-- Working data follows --

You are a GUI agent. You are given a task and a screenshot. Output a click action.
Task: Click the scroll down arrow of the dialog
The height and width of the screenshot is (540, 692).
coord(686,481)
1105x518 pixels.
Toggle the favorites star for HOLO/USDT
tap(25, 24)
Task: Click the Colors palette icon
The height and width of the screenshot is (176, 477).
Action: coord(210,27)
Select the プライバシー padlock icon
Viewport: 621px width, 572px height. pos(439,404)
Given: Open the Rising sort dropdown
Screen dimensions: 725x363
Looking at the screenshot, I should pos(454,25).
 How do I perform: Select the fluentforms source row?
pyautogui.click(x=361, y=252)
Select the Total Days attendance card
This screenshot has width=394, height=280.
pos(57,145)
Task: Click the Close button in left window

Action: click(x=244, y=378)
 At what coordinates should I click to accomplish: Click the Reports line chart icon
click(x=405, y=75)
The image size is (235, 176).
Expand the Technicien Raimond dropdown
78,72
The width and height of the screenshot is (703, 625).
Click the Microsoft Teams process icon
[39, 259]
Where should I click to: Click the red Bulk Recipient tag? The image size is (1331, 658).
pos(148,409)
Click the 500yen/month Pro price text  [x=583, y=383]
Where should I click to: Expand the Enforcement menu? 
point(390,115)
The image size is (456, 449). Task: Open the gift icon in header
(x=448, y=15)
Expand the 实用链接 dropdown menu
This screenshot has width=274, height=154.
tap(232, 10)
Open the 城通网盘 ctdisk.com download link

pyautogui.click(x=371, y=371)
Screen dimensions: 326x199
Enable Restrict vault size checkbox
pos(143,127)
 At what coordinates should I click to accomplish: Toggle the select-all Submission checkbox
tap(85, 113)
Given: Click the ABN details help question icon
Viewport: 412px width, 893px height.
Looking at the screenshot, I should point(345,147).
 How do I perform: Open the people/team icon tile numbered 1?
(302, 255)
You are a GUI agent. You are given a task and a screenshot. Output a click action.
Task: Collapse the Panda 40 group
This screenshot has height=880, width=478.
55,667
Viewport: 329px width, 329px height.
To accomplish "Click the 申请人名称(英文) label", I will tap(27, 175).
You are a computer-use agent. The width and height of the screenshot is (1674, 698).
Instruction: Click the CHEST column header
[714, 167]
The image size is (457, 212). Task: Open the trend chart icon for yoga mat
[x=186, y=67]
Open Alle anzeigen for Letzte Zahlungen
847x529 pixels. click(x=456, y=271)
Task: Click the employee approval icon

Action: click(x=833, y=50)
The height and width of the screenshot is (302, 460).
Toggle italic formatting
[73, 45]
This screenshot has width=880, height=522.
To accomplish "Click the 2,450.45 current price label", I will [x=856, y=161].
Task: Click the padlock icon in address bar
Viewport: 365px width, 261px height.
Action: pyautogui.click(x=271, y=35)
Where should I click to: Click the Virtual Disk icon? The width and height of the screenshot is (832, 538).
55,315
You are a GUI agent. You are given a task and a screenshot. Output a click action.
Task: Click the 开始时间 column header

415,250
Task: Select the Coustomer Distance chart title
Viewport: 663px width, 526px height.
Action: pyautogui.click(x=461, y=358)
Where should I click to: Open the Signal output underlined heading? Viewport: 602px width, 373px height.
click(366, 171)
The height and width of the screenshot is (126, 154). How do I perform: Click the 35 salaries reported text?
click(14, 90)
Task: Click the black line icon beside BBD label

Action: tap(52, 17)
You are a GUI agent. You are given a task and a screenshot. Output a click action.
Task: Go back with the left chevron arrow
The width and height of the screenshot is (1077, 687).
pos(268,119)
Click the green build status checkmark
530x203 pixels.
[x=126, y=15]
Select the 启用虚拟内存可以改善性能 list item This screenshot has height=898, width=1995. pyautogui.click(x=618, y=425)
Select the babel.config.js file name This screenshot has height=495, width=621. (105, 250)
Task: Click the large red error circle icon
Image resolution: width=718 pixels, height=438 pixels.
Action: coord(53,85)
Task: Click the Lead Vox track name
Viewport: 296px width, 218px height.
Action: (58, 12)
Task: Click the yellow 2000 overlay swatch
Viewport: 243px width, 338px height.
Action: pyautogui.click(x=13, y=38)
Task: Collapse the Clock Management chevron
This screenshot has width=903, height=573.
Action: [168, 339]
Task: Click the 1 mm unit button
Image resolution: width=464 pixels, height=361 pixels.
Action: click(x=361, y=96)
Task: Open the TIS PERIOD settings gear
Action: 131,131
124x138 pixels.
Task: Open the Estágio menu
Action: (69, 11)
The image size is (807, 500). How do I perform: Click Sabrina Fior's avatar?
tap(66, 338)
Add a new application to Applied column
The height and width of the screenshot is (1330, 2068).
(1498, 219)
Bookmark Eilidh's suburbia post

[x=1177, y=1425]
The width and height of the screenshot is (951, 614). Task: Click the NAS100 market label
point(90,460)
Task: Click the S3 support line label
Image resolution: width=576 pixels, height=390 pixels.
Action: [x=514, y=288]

-- Working data concluded --

Problem details: Write out exactly the lines that fall from the line with "Select the プライバシー padlock icon" to the line with "Viewport: 329px width, 329px height." in the records above, keeping both ends.

Response:
Select the プライバシー padlock icon
Viewport: 621px width, 572px height. pos(439,404)
Given: Open the Rising sort dropdown
Screen dimensions: 725x363
Looking at the screenshot, I should pos(454,25).
 How do I perform: Select the fluentforms source row?
pyautogui.click(x=361, y=252)
Select the Total Days attendance card
This screenshot has width=394, height=280.
pos(57,145)
Task: Click the Close button in left window

Action: click(x=244, y=378)
 At what coordinates should I click to accomplish: Click the Reports line chart icon
click(x=405, y=75)
The image size is (235, 176).
Expand the Technicien Raimond dropdown
78,72
The width and height of the screenshot is (703, 625).
Click the Microsoft Teams process icon
[39, 259]
Where should I click to: Click the red Bulk Recipient tag? The image size is (1331, 658).
pos(148,409)
Click the 500yen/month Pro price text  [x=583, y=383]
Where should I click to: Expand the Enforcement menu? 
point(390,115)
The image size is (456, 449). Task: Open the gift icon in header
(x=448, y=15)
Expand the 实用链接 dropdown menu
This screenshot has width=274, height=154.
tap(232, 10)
Open the 城通网盘 ctdisk.com download link

pyautogui.click(x=371, y=371)
Screen dimensions: 326x199
Enable Restrict vault size checkbox
pos(143,127)
 At what coordinates should I click to accomplish: Toggle the select-all Submission checkbox
tap(85, 113)
Given: Click the ABN details help question icon
Viewport: 412px width, 893px height.
Looking at the screenshot, I should point(345,147).
 How do I perform: Open the people/team icon tile numbered 1?
(302, 255)
You are a GUI agent. You are given a task and a screenshot. Output a click action.
Task: Collapse the Panda 40 group
This screenshot has height=880, width=478.
55,667
Viewport: 329px width, 329px height.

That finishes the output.